**Brief:** Leave out the images and output the records word for word.
^^^^^^^^^^^^^^^^
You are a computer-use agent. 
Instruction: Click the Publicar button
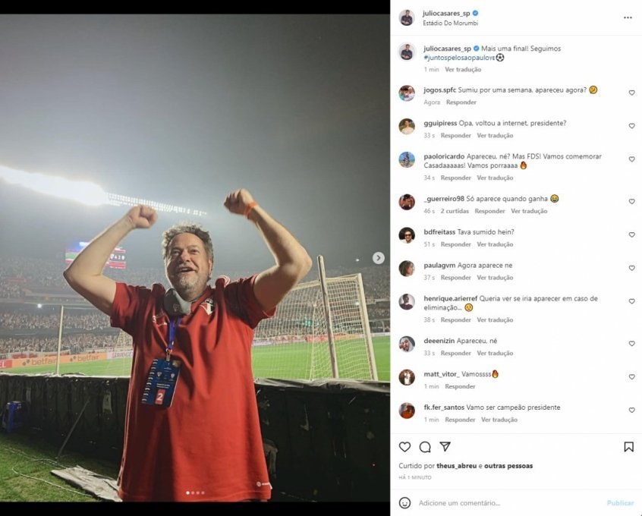click(x=620, y=502)
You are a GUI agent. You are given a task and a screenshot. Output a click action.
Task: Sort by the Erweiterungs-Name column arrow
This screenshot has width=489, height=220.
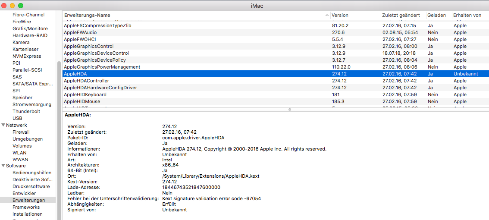[x=326, y=16]
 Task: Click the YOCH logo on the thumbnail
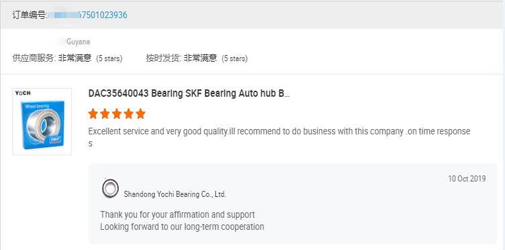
^^^^^^^^^^^^^^^^
**Solution for this problem:**
You are a computer-use agent. 
Instruction: Click the Publicar button
click(x=620, y=502)
You are a GUI agent. You are given a task and a screenshot. Output a click action.
Task: Sort by the Erweiterungs-Name column arrow
This screenshot has width=489, height=220.
[x=326, y=16]
 Task: Click the YOCH logo on the thumbnail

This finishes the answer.